A Better Christmas

I’ve written many times, about my aversions to Christmas. But this year I’m not dreading it as much. I’m going to make it better.

There’s a big project in the schedule, for December, a revamp of Salesforce that I’m helping with at work, which should take my mind off it. That’s how I managed last year, burying myself in the Information Hub until Christmas Eve.

My writing group, once again, is pulling out all the stops, for some Christmas themed challenges, which I’m looking forward to. November is also a good time for writing, with NaNoWriMo – National Novel Writing Month, where people write a 50,000 word draft of a first novel in November. There’s a flash fiction version, which is a lot calmer, and I’m saving some prompts for Christmas, if we run out. Last year the Advent writing challenge didn’t cover the week between Christmas and New Year, so I’m saving some. I’ve also seen some Christmas themed writing competitions lately, which I will probably enter.

I’m doing my shopping in bits, and mostly online. And if I do need to enter busy shopping centres, it will be in moderation. I will probably go to town and pick up some smaller items, but these will be shops I enjoy visiting, and know I can take breaks and hide in a Costa.

Which brings me to the next point. Costa are having their Christmas drinks, once again, and I will shelter in their shops and enjoy their coffee, slices of quiet time I need.

I recently bought a few Norse items, to make the season my own. I found a Norse based jumper on Etsy, and some viking warrior decorations for the tree. I’ve hung these up in my bedroom, and will add my mini gingerbread house soon, and put my small snowmen up.

I always buy a present for myself, for making it through the year, and its a small tradition I like doing.

We’ve got our annual Christmas concert, for wind band, which I’m looking forward to.
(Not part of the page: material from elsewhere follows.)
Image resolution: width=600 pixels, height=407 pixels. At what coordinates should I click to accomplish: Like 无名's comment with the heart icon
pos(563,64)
We have a few Christmas events at work, which should be fun, as long as I don’t overthink the secret Santa. And with the dinner, I will stick to my old habit, of only taking on the amount of food I can manage.
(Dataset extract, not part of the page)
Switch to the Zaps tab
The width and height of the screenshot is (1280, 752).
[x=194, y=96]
I am also going to try to stick to some routines, to set some boundaries. Mainly around food, but also around socialising. I will try to schedule moments of quiet, where I can be by myself, moments to recharge my batteries, even if its small ways. I will try to keep up headspace, and my little victories, and I will see how that goes.

I will try to not get frustrated with Christianity. I probably won’t attend any services. And if my mum does force me, I have excuses, like walking the dog. That worked well last time. The only problem is the ones on TV, but those are more music based.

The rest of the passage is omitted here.